It officially becomes summer tonight, at a time when TV is a forlorn landscape of reality programming and reruns.

There’s a cool, gripping drama starting tonight, though on BBC America that may get you through a month’s heatwave.

“Inside Men” (BBC America, 10 p.m.) is a gritty, gripping drama about an audacious and brutal grand robbery at an English counting house, where cash is so plentiful it’s kept on rolling pallets. The four-part series begins with the robbery, which involves a kidnapping, beatdowns on the way to packing up a truck with up with millions of cash.

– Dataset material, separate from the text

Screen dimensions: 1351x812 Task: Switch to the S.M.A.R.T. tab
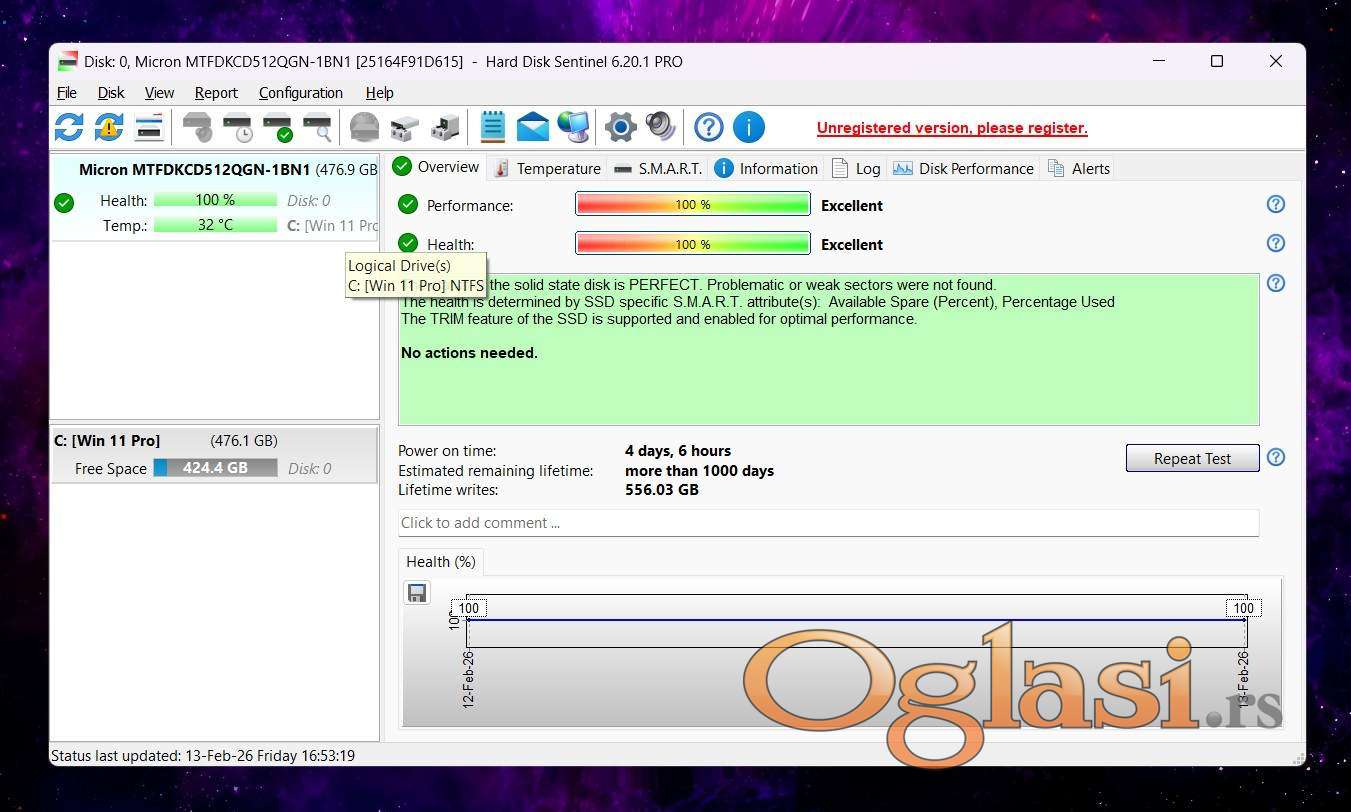(658, 168)

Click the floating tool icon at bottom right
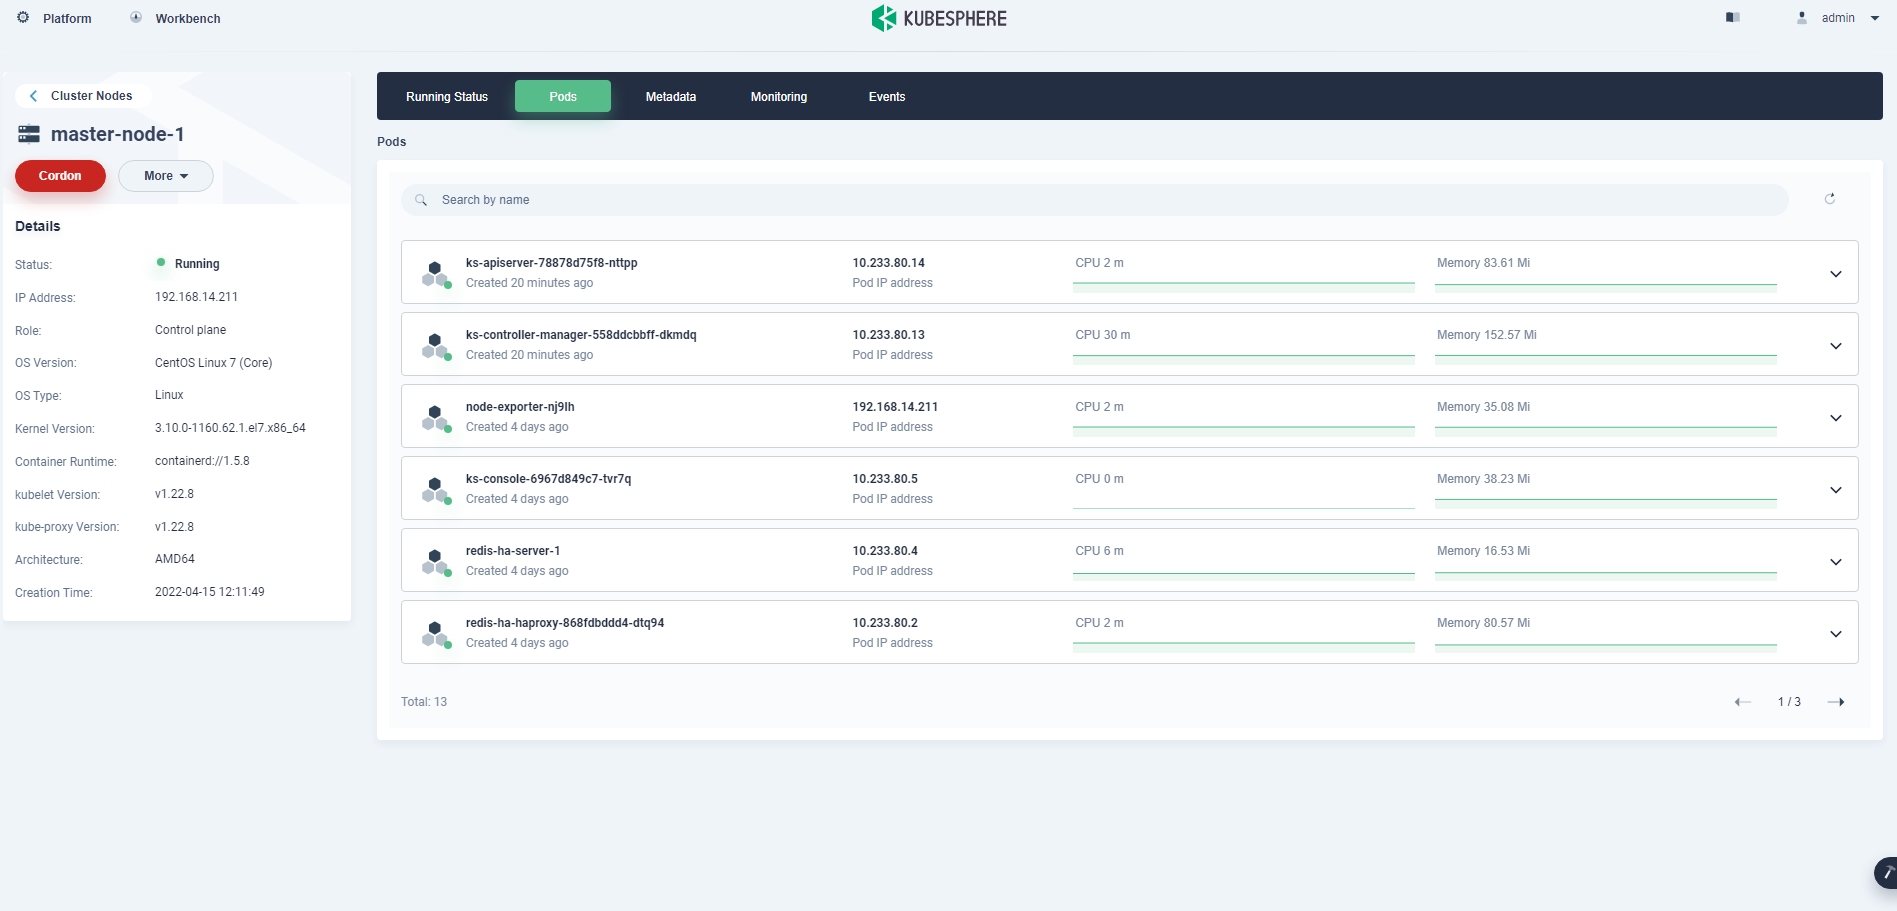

More than one person mentions that cash is old fashioned, that robberies these days occur electronically or online. But it still is worth as much, is the reply. What makes the drama especially gripping is not so much that it begins in the middle of the action as that it backs it all up nine months earlier to see how it all occurred.

That leaves surprises at both ends — the title is already giving it away, but who exactly among the workers we get to know at all levels are those who are planning this heist? Add to the sharp writing a fine cast, led by Steven Mackintosh, perfect as a stuttering banker so keen on keeping even books he’ll kick in his own money to cover losses and keep the record sterling; Warren Brown plays a forklift drivers with bills to pay looking for a way to get cash to help him out. Both were previous in the strong series “Luther”; but it is a third actor Ashley Walters who also recalls that series in having the same inner strength and intensity as Idris Elba.

With Hilary Salmon of the similarly riveting “Five Days” as executive producer, “Inside Men” has a similar power to deliver drama and characters while accurately reflecting the desperation gnawing at the edge of the current worldwide economic crisis and how it affects the actions of ordinary people at all stations of life.

The four episodes continue weekly Wednesday nights through July 18.